Wednesday, March 15, 2017

Sometimes You Just Have A BAD Run!

Hi There! Happy Wednesday!

I totally thought I posted this on Monday... but didnt :/

I've been THAT out of it this week.

Are you adjusting to daylight savings time? (NO!) Do you miss that extra hour? (YES!) Do you wish that we stayed with longer daylight all year round (YES!)

This time of year is always bittersweet for me. I hate losing an hour, but I love gaining the fact that there is still light out on my drive home at 5:30pm. It's not too hard of an adjustment for me past the first day because I'm up before the sun regardless, but I know it messes with a lot of people. If you're one of them, I'm sorry. Be gentle and remember "This too shall pass!"

I was fairly quiet last week, and was way too exhausted this weekend to post. I did my long run on Saturday this week instead of Sunday (in order to beat the time change and the heat)... but it seems I failed miserably at both attempts.

I had 11 miles on the calendar and set out to crush them with excellence... I feel a little short.

My first two miles, I was battling some GI issues. I went TWICE before leaving my grandparents house and still felt like I needed to stop and use the restroom near the golf course at mile 2. I stopped, no poo, and got back out there. Thankfully that subsided and my middle 7 miles were excellent. Then the bonk came for the last 2 miles. By that time the sun was out in full force and I was not. I really struggled to get those last 2 miles done and my time dwindled and dwindled. I actually almost stopped right at mile 11, but I was SO close to the finish (my grandmas block) that I out loud pushed myself to keep running.

HARDEST RUN EVER!!! Total of 11.15 miles at an 8:37 pace. 

I had a really hard time getting out of my own head and not beating myself up for the rest of the weekend.

How am I suppose to run 12 miles next week and then run a race the weekend after? If I feel this bad at 11 miles, how will I EVER be able to make it to 26.2 again? So much fear, doubt and just plain rudeness I placed on myself instead of just reminding myself that sometimes bad runs just happen. In fact, they happen more often than not.

I was reading the most recent post by Tina Muir on her website about struggling through runs and it said this:

"...We know that running brings up and downs, and we know that the more downs there are, the better the ups feel. It is moments like that really determine how much you want it, how well you are going to do in the future. It is not the moments where everything is going well that make you run fast and achieve those big goals, it is the moment where you are truly tested, where every fiber in your being wants to quit, but you do not."

In short, they cant all be winners, and they cant all be perfect. THESE are the runs where we learn the most about ourselves and about our runs.These are the runs that make us stronger and better at what we do.

SO what did this run teach me?

1. I don't do well in heat. Starting earlier will always be best for me. Those extra 30 minutes of lying in bed just are not worth it.

2. I may need to change my pre-run fuel. My tried and true banana and peanut butter may be whats giving me these more frequent GI issues. I'm going to try switching to oatmeal this weekend and see how its goes.
● ● ● ●
(WRITTEN EXERCISE 1) From the post about a bad run, reproduce the passage starting at "How am I suppose" and ending at "often than not.".
(WRITTEN EXERCISE 2) List every food mentioned in the post about a bad run.

(DATA EXTRACT)
● ● ● ●
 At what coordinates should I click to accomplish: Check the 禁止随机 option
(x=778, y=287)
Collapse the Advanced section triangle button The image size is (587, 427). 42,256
● ● ● ●
(EXERCISE RESPONSE 1)
How am I suppose to run 12 miles next week and then run a race the weekend after? If I feel this bad at 11 miles, how will I EVER be able to make it to 26.2 again? So much fear, doubt and just plain rudeness I placed on myself instead of just reminding myself that sometimes bad runs just happen. In fact, they happen more often than not.

(EXERCISE RESPONSE 2) Banana, peanut butter, oatmeal